You can find my initial solution in the page:

https://pbspro.atlassian.net/wiki/spaces/PD/pages/1320878087/Alternate+security+model+to+CLUSTERADDR2

Let me know your comments.

Could you please describe any plans for backward compatibility and how a site would migrate from the old mechanism? Will they need to drain the cluster, or can this be done while jobs are running?

The packets have a fixed content for a given IP address, making spoofing easier. Just wait for a node to go down (e.g., for provisioning) and grab its IP address.

I think it would be better to generate a packet containing several bytes of random data, followed by a timestamp, then the IP address. Take this and encrypt it with the shared key and send that.

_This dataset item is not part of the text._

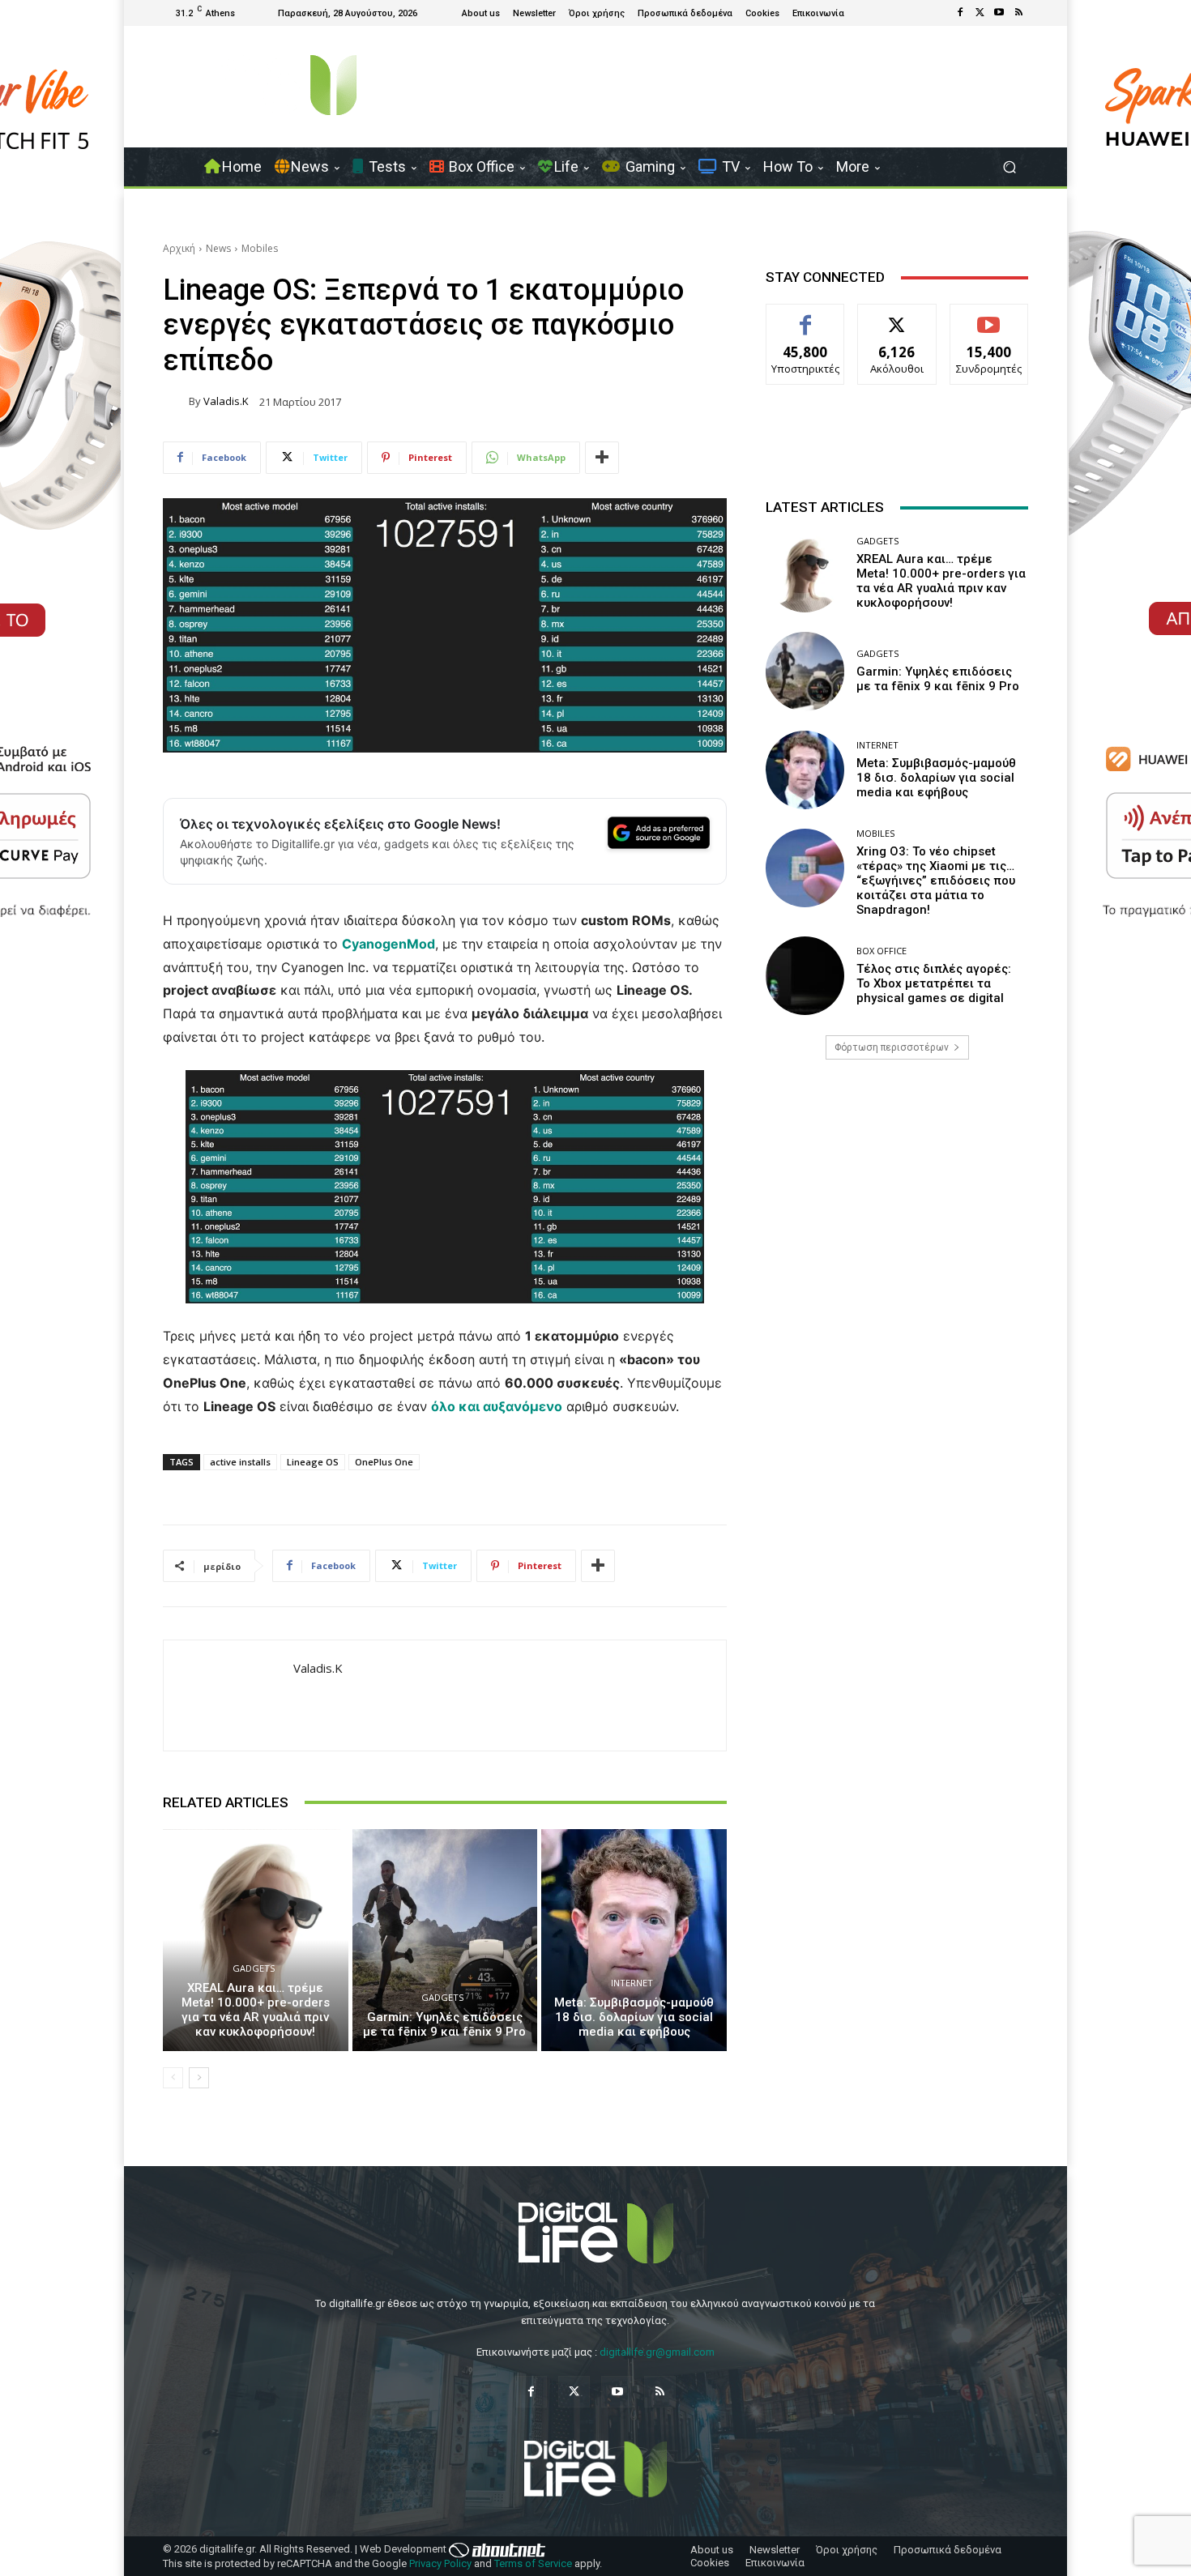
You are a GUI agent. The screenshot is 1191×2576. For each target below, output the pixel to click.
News (218, 248)
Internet (632, 1982)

The receiver decrypts it using the shared key, ignores the random data, and validates the timestamp and IP address.

Replays are caught by the timestamp. And every packet is unique, making partial-known-plaintext attacks harder.

Hey @mkaro,

This is only the proposal for replacing CLUSTERADDR functionality. At the time to implementation we can circle back as to what is required. Technically, it is possible to support both the protocols, the old and new (since we will version this as well, as part of the new PING protocol).

Hi @dtalcott,

Yes you are right about the possibility of IP spoofing. However, IP spoofing from outside a subnet is a bit difficult - you can send a message to target, but the reply will usually make way back to somebody with the original IP (or to nobody) since the routers will do their jobs (unless you have access to the routers themselves). Nevertheless, it is possible.

Our view was that this is only to replace the CLUSTERADDR2 message. The overall IM exchange sequence is protected by other authentication mechanisms, like munge (in future TLS etc). This is, therefore, not a replacement of the authentication, but just a replacement of CLUSTERADDR2 message.

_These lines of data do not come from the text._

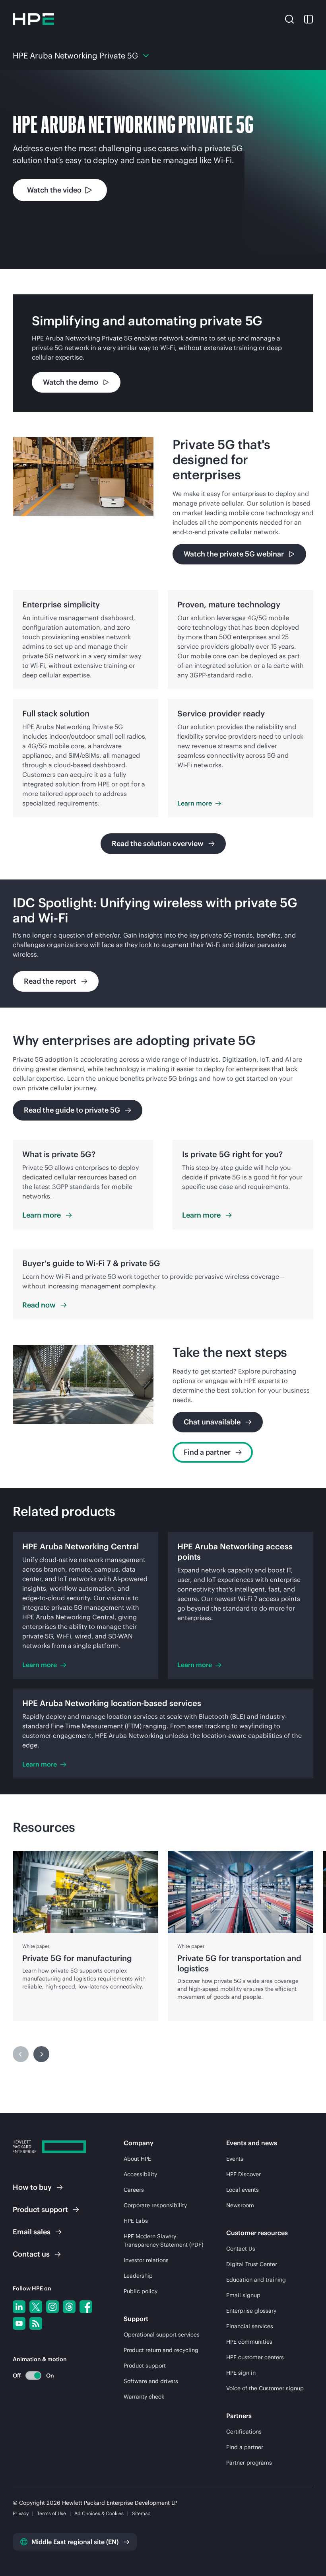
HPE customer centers (255, 2357)
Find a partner (244, 2447)
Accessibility (140, 2174)
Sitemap (141, 2513)
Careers (134, 2189)
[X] (35, 2306)
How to (32, 2187)
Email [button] (31, 2231)
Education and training (256, 2279)
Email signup (243, 2295)
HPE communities (249, 2341)
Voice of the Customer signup (265, 2388)
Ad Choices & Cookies (99, 2513)
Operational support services (162, 2334)
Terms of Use (51, 2513)
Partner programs (249, 2462)
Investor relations (146, 2260)
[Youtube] (19, 2323)
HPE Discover (243, 2174)
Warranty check (144, 2396)
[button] (289, 19)
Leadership (138, 2275)
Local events (242, 2189)
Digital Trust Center (251, 2264)
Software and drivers (151, 2381)
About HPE (137, 2158)
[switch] (28, 2375)
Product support (145, 2365)
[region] (163, 943)
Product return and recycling (161, 2350)
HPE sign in (241, 2372)
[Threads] (69, 2306)
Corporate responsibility (155, 2205)
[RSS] (35, 2323)
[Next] (41, 2054)
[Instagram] (52, 2306)
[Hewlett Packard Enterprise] (33, 19)
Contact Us (240, 2248)
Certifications (244, 2431)
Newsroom (240, 2205)
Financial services (249, 2326)
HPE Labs (136, 2220)
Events (234, 2158)
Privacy (21, 2513)
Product (40, 2209)
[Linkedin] (19, 2306)
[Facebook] (86, 2306)
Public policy (140, 2291)
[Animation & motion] (33, 2375)
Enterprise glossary (251, 2310)
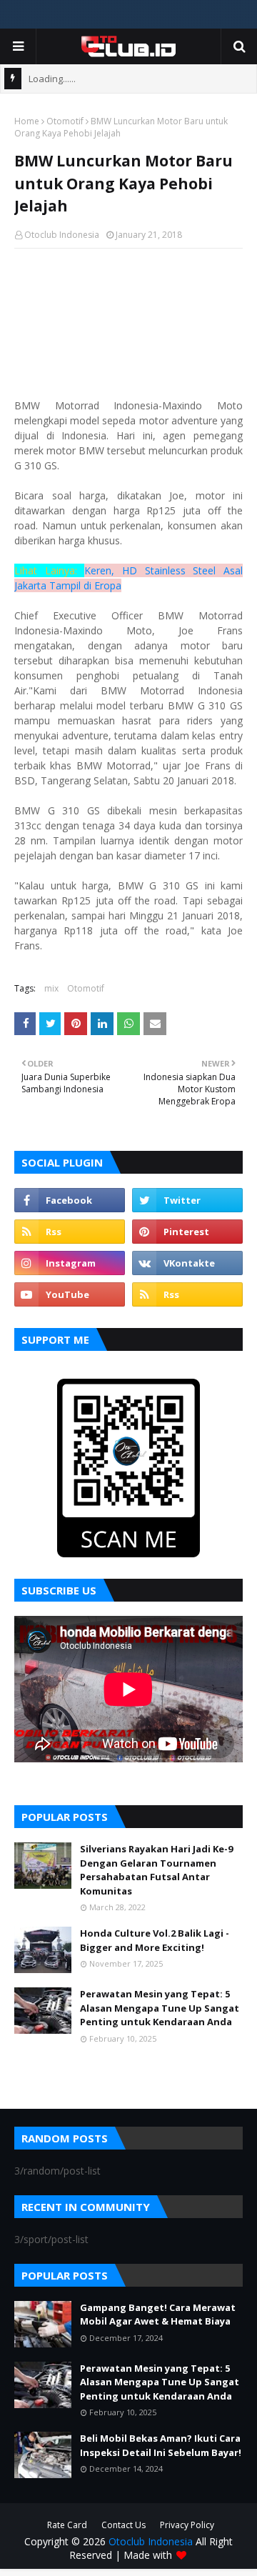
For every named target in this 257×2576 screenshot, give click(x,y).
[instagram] (69, 1263)
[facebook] (69, 1200)
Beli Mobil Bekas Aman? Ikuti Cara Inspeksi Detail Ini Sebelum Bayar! (160, 2445)
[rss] (69, 1231)
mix (51, 988)
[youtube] (69, 1294)
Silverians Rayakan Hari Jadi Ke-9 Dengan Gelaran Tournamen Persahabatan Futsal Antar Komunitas (156, 1869)
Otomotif (65, 121)
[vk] (187, 1263)
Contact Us (123, 2525)
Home (26, 121)
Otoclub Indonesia (61, 235)
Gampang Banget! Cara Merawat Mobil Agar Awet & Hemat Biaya (158, 2314)
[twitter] (187, 1200)
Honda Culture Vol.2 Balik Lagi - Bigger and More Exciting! (154, 1940)
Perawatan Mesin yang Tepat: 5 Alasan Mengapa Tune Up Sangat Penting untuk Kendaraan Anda (159, 2007)
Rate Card (67, 2525)
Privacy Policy (187, 2525)
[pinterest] (187, 1231)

That said, we can introduce a timestamp; our feel was that this would need the clocks to be pretty synchronized - is that a thing that can be enforced? Of course, i think munge mandates that anyway…

If mandating that clocks be synchronized is not issue, then we can definitely use timestamp.

Of course we can store the last packets timestamp and check that the incoming timestamp is > one stored and that does not need clocks to be synced.

I’ve thought about this more and have decided the original proposal is adequate. The only purpose to the CLUSTERADDR2 message is to add an IP address to a MOM’s list of in-the-same-cluster hosts. It does not guarantee the (current) holder of that IP address is not a rogue of some kind.

Note this new method does not protect a Mom from a Mom that was removed from the server via qmgr. The old Mom still has the secret, so it can send valid CLUSTERADDR2 msgs. Under the old method, the server would push out a new list with that old Mom removed.

In a similar vein, is this a risk in a cloud environment where the same image might be used for multiple instances? Thus, same secret. So a Mom from one instance could add itself to the Moms in another instance if it knew their IP addresses?

Yes, you are right.

Shared key should be removed from the mom to prevent falling in the wrong hands once the node is removed from the cluster.
In a cloud environment, adding/removal of the key should be done on the fly and key being part of the cloud image is insecure.